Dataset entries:

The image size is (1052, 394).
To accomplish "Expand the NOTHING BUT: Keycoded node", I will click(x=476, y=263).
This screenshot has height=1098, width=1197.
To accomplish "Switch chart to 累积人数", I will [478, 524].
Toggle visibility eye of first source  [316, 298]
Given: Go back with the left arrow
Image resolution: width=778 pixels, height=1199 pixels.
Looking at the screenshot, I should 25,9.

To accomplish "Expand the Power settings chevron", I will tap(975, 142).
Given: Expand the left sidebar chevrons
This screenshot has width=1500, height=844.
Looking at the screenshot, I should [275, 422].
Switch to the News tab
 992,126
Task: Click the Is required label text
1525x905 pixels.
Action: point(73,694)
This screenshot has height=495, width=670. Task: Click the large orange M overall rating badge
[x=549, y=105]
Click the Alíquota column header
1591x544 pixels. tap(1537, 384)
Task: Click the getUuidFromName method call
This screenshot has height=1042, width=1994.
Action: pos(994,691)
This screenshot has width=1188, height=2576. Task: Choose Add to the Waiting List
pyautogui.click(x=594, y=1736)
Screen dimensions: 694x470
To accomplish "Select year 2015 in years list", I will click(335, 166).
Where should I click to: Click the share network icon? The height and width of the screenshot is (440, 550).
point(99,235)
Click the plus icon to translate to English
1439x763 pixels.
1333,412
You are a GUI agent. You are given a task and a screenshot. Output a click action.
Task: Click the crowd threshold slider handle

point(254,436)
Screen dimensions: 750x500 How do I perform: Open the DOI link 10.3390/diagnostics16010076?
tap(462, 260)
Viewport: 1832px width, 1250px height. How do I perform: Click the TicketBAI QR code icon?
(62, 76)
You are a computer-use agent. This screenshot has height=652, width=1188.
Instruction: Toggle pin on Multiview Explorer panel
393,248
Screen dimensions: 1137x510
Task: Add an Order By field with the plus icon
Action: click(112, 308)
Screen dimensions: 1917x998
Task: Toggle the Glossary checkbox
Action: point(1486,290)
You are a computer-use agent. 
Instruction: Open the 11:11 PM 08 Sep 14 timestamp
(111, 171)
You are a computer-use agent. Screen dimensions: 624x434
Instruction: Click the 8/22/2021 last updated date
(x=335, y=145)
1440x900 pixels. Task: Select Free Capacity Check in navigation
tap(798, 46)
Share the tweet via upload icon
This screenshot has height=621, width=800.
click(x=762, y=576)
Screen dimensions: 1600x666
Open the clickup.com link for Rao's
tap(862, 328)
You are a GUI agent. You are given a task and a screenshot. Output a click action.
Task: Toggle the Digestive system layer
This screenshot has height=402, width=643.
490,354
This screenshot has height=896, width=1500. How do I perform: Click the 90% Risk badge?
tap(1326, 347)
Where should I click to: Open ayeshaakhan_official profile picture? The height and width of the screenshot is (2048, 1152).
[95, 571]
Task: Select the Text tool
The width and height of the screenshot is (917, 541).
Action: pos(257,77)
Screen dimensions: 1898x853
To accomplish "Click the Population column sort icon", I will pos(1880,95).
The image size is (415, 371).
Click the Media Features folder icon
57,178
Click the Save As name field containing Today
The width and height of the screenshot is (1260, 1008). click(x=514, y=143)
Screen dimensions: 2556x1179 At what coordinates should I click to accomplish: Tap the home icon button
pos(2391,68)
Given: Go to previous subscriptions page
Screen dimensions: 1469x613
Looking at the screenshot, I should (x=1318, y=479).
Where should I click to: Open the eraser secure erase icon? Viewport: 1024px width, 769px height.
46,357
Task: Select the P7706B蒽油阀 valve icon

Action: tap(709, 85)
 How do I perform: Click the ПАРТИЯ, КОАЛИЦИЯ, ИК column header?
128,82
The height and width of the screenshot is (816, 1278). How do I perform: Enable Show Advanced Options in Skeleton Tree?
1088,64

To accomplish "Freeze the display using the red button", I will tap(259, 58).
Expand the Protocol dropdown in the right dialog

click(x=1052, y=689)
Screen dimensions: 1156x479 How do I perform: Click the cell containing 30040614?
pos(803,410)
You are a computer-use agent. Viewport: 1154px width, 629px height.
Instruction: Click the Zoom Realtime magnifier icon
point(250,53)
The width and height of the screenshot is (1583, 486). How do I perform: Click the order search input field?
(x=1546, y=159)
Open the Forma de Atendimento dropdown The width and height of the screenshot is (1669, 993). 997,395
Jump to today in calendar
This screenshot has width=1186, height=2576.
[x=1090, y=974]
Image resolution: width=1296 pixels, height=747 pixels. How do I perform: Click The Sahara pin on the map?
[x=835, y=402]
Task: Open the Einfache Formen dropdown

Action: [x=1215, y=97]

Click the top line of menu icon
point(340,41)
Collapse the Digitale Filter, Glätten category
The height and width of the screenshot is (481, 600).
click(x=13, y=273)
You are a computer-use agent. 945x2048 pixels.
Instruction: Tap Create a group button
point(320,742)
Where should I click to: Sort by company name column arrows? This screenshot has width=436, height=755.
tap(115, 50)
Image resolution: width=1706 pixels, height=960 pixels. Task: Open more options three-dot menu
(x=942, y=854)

Action item. With the first line being the one containing "This screenshot has height=621, width=800." and the last line the one containing "Screen dimensions: 1898x853", transcribe exactly the lines above that fall in that range.

Result.
This screenshot has height=621, width=800.
click(x=762, y=576)
Screen dimensions: 1600x666
Open the clickup.com link for Rao's
tap(862, 328)
You are a GUI agent. You are given a task and a screenshot. Output a click action.
Task: Toggle the Digestive system layer
This screenshot has height=402, width=643.
490,354
This screenshot has height=896, width=1500. How do I perform: Click the 90% Risk badge?
tap(1326, 347)
Where should I click to: Open ayeshaakhan_official profile picture? The height and width of the screenshot is (2048, 1152).
[95, 571]
Task: Select the Text tool
The width and height of the screenshot is (917, 541).
Action: pos(257,77)
Screen dimensions: 1898x853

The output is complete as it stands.